Bizim öğrenme kayıpları konusunda korkumuz, bizim okullarımız daha çok kapalı kaldı. Biz telafi ederiz. Örneğin imtihan konusunda bize binlerce müracaat geldi. O kadar emek harcayan çocuklarımız velililerimiz varken, herkes 100 almıştır bitmiştir dememiz yanlışsız olmazdı. Bu öğrenmek kayıplarına yol açacaktı.

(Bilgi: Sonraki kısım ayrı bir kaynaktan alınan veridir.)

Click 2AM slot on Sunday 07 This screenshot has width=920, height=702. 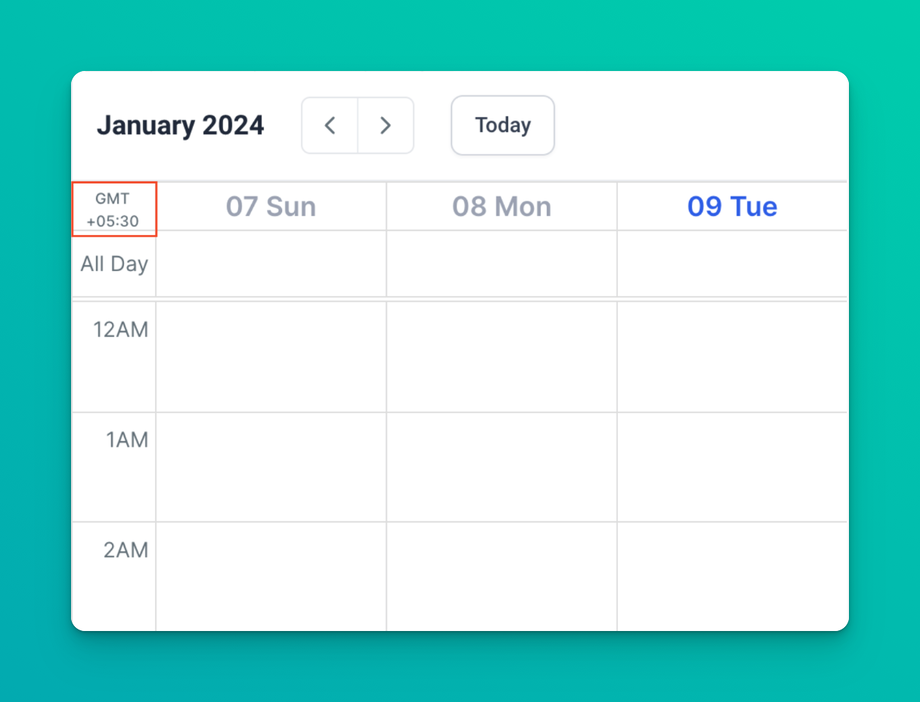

Olağan bir periyotta değiliz ve harikulâde kararlar alıyoruz. Bu artık Ulusal Eğitim Bakanlığı’nın kendine has alacağı bir karar değildir. Bu Bilim Konseyi ve Sıhhat Bakanlığı olmadan alınamıyor. Bin sayfalık bir mecmuamız yayınlandı. Salgın ve eğitim temalı bir mecmua. Bu özel sayıda yüzlerce araştırma yaptık. İstiyoruz ki alandan data gelsin, ona nazaran hareket edelim.
Araştırmaları önemsiyoruz.
‘EBA kalıcı bir platform olacak’
Her ülkenin EBA üzere portalları var. Bizim EBA’nın dünyada birinci olmasını kâfi bulmuyorum. Bizim 3 milyon canlı dersi 4 milyona çıkarmamız lazım. EBA salgın sonrasında kalıcı bir platform olacak. Bizim erişemediğimiz çocuklar var. İnternet altyapısının olmadığı çocuklarımız, Ulusal Eğitim Bakanlığı olarak ulaşamadığımız çocuklar var. O kadar hassas bir toplum var ki hayır severler, her gün bağışları bize iletiyorlar vilayetler düzeyinde. Bunun daha da artması lazım.